To do
A: In the interview transcript below, how does Thune describe the speech given that morning?
B: List every weapon system that Thune names in the interview transcript below as something the U.S. ought to give Ukraine.
C: Write the next part of the interview transcript on Ukraine's airspace below, picking up after its final sentence.

Provided text
------------------------------------------------------------

CAVUTO: It looks, for the time being, Senator, that the one thing that President Zelenskyy wants, and he pounds again and again, no matter whether he's talking with representatives from America, or Canada, or the European Union, is that coverage of -- over Ukrainian airspace and to make sure that that's provided, because that will change the odds for Ukraine.

But it's not happening. How do you feel about that?

THUNE: Well, to me, Neil, the -- this is what they're asking for.

And I think that, if we're going to be all in on this and supporting their effort, if they want to give MiGs, we ought to give them MiGs. If they want drones, we ought to give them drones. If they want, SAMs, we ought to give them SAMs.

The Ukrainians want to carry the fight. Let them. If they -- if they need these weapon systems, then we ought to make it possible for them to help defend the airspace there over Ukraine. And I think at least -- the speech this morning, at least, though, was very powerful, very effective, I thought.

------------------------------------------------------------

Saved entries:
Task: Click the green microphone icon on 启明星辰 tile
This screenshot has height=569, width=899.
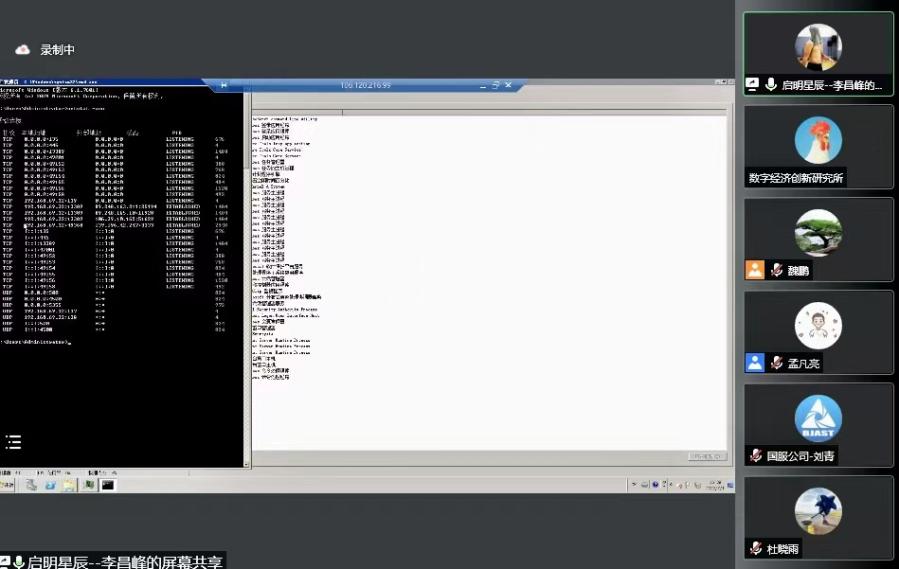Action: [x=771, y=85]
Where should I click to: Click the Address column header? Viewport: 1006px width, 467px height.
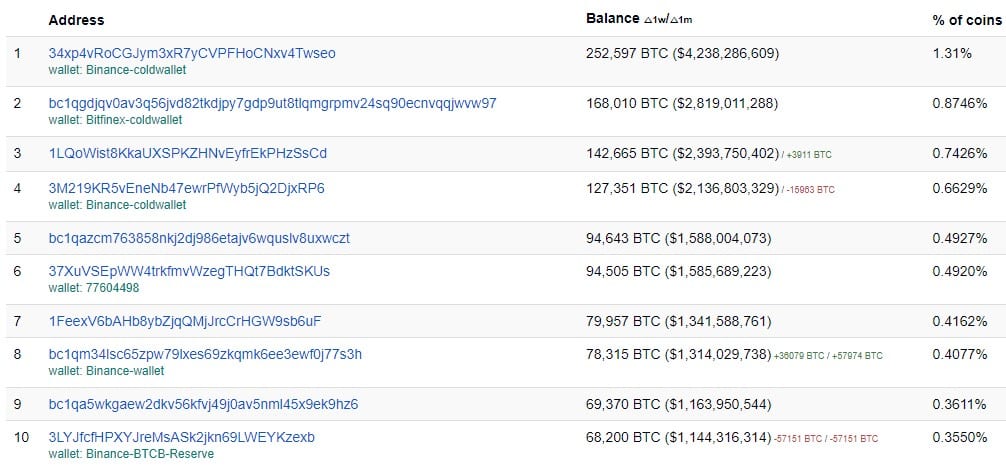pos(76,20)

------------------------------------------------------------

Answers by item
A: Very powerful and very effective.

B: MiGs, drones, SAMs

C:
You all -- everybody had a chance to see it. But it was kind of delivered to the American Congress. The American Congress, I think, has been effective in persuading the Biden administration to provide more lethal aid and to impose stronger sanctions. Many of the steps that the administration has taken, they have taken slowly, and they have kind of been drug into it.

But I think to the degree that Zelenskyy and the Ukrainian people continue to inspire people all over the world, hopefully, at least here in this country, it will have the desired effect. And the pressure that we can help bring and the American people can help bring on the administration will lead them to at least give them the weapons that they need to fight the fight.

CAVUTO: So you are open, Senator, to give him everything he needs and wants, including those MiGs, regardless of how they get into Ukraine?

THUNE: Right.

And I -- and there are ways you can do this. I mean, obviously the Poles have wanted to be helpful. The Romanians have wanted to be helpful. But the MiGs that he is asking for and that the neighborhood wants to provide, we ought to help make that logistically possible.

It doesn't mean that American pilots are going to be flying planes or we're going to be directly engaged. I'm not for that. But if the Ukrainians want to defend the airspace over their country, we ought to make it possible for them to do that. That's simply doing what we said we would do.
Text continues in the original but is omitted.